Extracted text:
____________________
Dingerman special B or Weyermann special W are the darkest caramel/crystal malts
 
Last edited:
Just found this recipe on the interweb which apparently has a good nutty flavour and wondered if anyone could suggest what the "Special Roast" is as I can't find it at my local suppliers?

  • 75% British Pale
  • 7.5% Victory
  • 5% Crystal 60
  • 5% Crystal 30
  • 5% Special Roast
  • 2.5% Roasted Barley
  • Hops: E.K. Goldings or similar (e.g. Fuggles)
  • Yeast: Something British, like WLP002 or WLP005 (if you want to go a little dryer)
I used 9.1% brown malt and 2.1% chocolate malt in mine, no roasted barley or special roast.
 
Just found this recipe on the interweb which apparently has a good nutty flavour and wondered if anyone could suggest what the "Special Roast" is as I can't find it at my local suppliers?

It's a malt made by Briess. I actually have a few kg still knocking around at home (got it as cheap as chips when Full Pint were closing down a couple of years ago, it's still as good now as it was back then!).
When I was looking it up to learn what to use it for, there didn't really seem to be a specific substitute for it around. It is described as being a lot like biscuit or victory malt, but more intense.
____________________
Source excerpt:

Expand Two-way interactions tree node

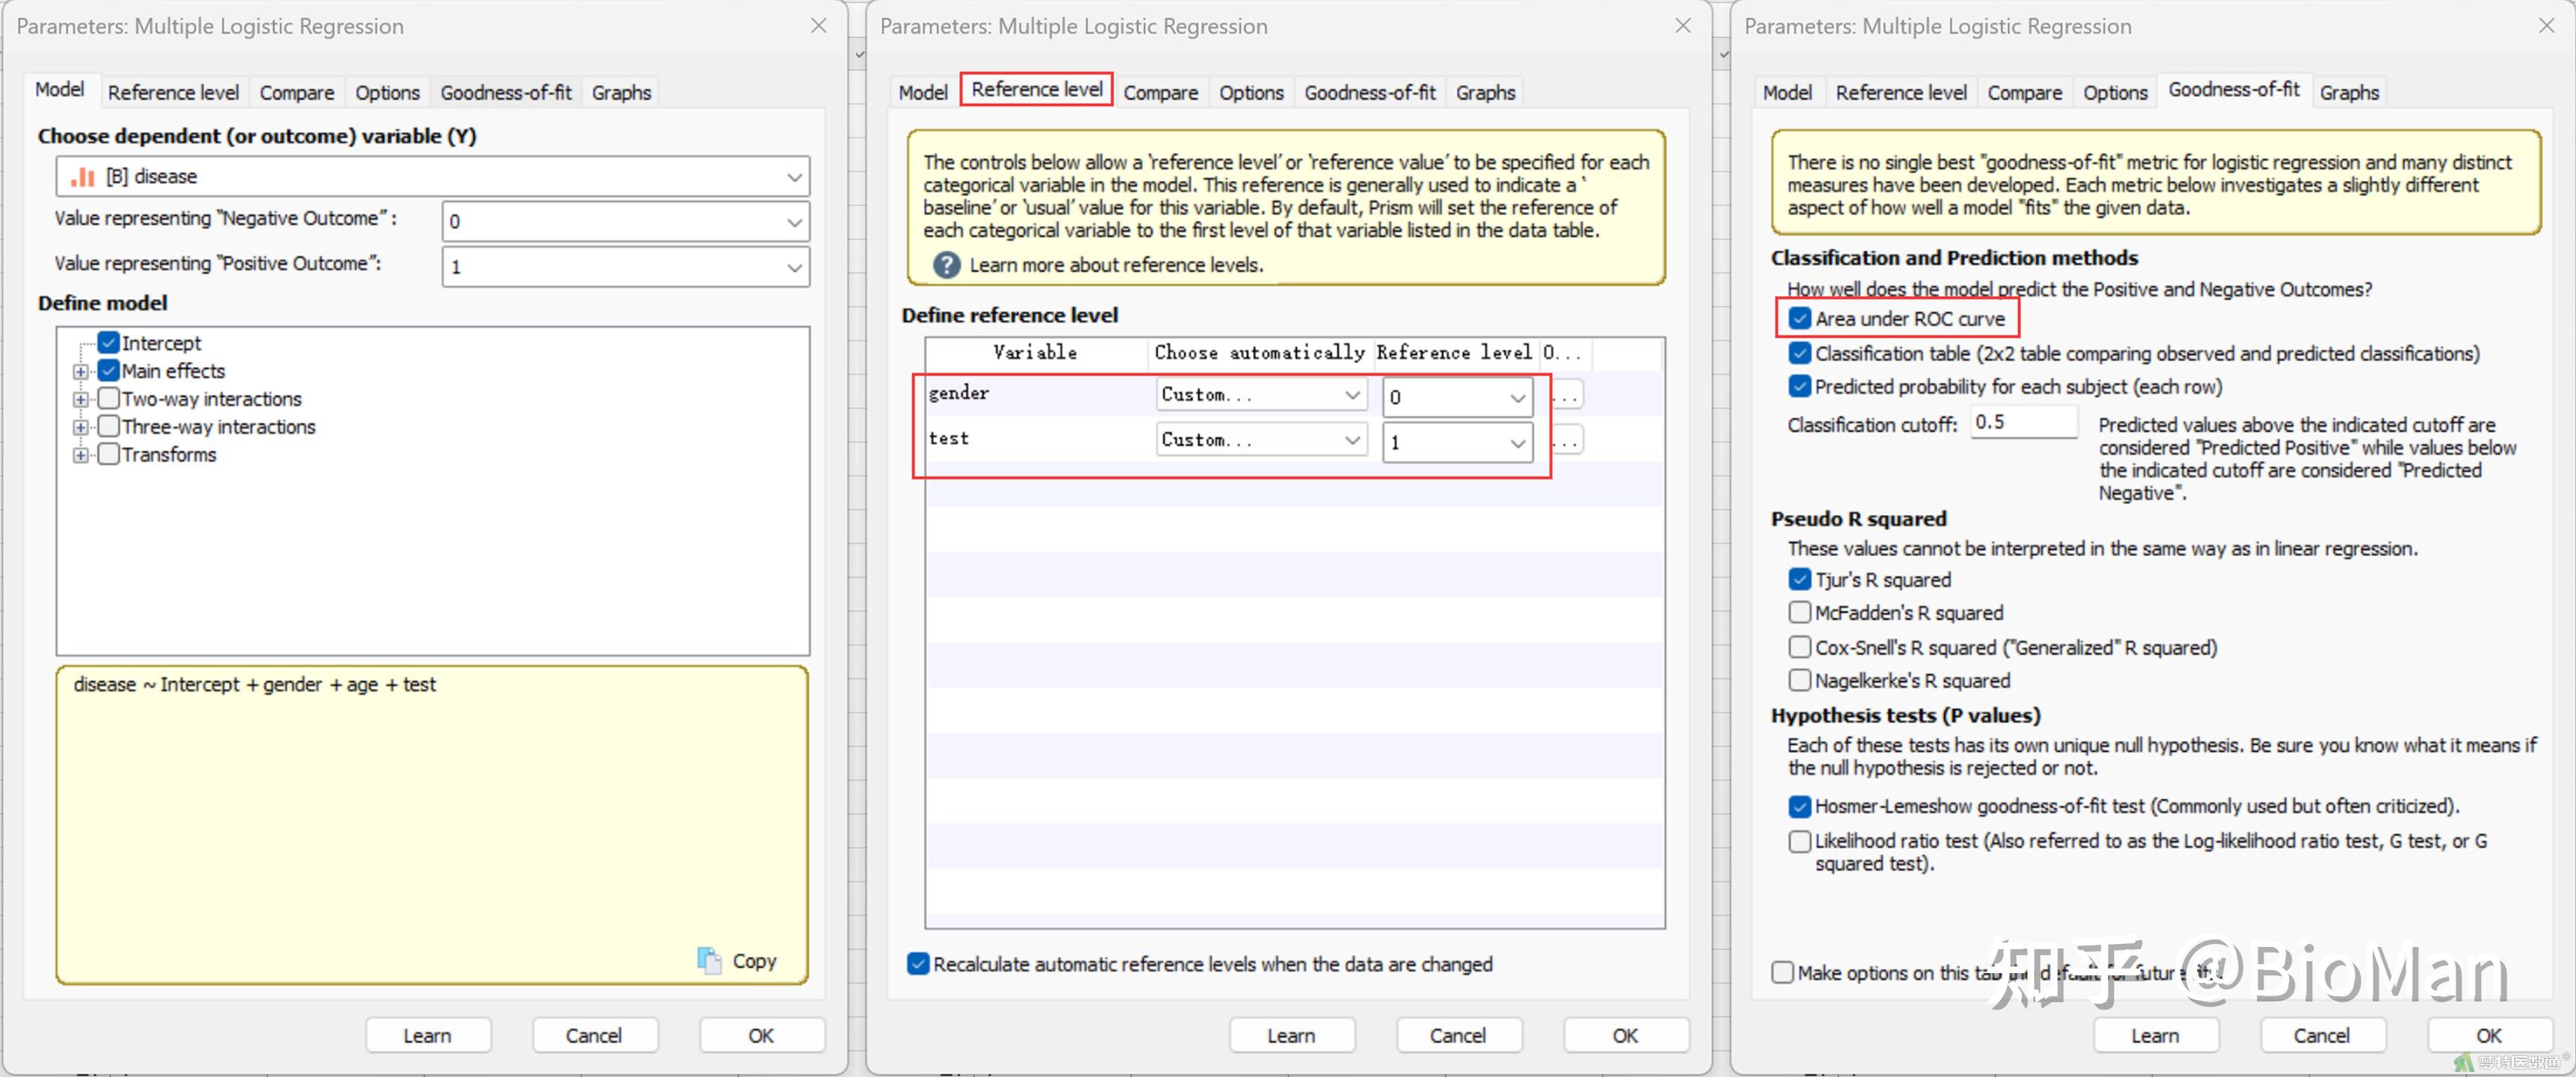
____________________
To-do list:
a. From the discussion of the brewing recipe, extract the passage that begins with the words containing "I used 9.1%" and ends with "was back then!).".
b. Pick up the discussion of the brewing recipe at its last sentence and carry it forward.
The material has no role in this exercise.

The replies:
a.
I used 9.1% brown malt and 2.1% chocolate malt in mine, no roasted barley or special roast.
 
Just found this recipe on the interweb which apparently has a good nutty flavour and wondered if anyone could suggest what the "Special Roast" is as I can't find it at my local suppliers?

It's a malt made by Briess. I actually have a few kg still knocking around at home (got it as cheap as chips when Full Pint were closing down a couple of years ago, it's still as good now as it was back then!).

b.
The pale ale type beers that I have used it in have turned out extremely malty when I've used it between 5-10% - to the extent that I would even compare it favourably to the addition that melanoiden malt brings to a beer.

From my experience, I would sub it with a little bit of melanoiden type malt, and the rest with something like Gladfield supernova. Given that you've already got a million malts in the grain bill, I'd just do a direct sub for supernova or something equally as malty
 
Just started supping the NBA and its a very tasty drop on a winters night, little or no nuttyness to be honest but is well balanced IMO. It came out at 3.6% due to the FG being stubborn and couldn't get it below 1016 after an OG of 1043 (even after turning up the temp to 22c from 20c and giving it a stir. I also made a starter as the yeast was just out of date, maybe that's why it was stubborn?.) But anyway a really good quaffer.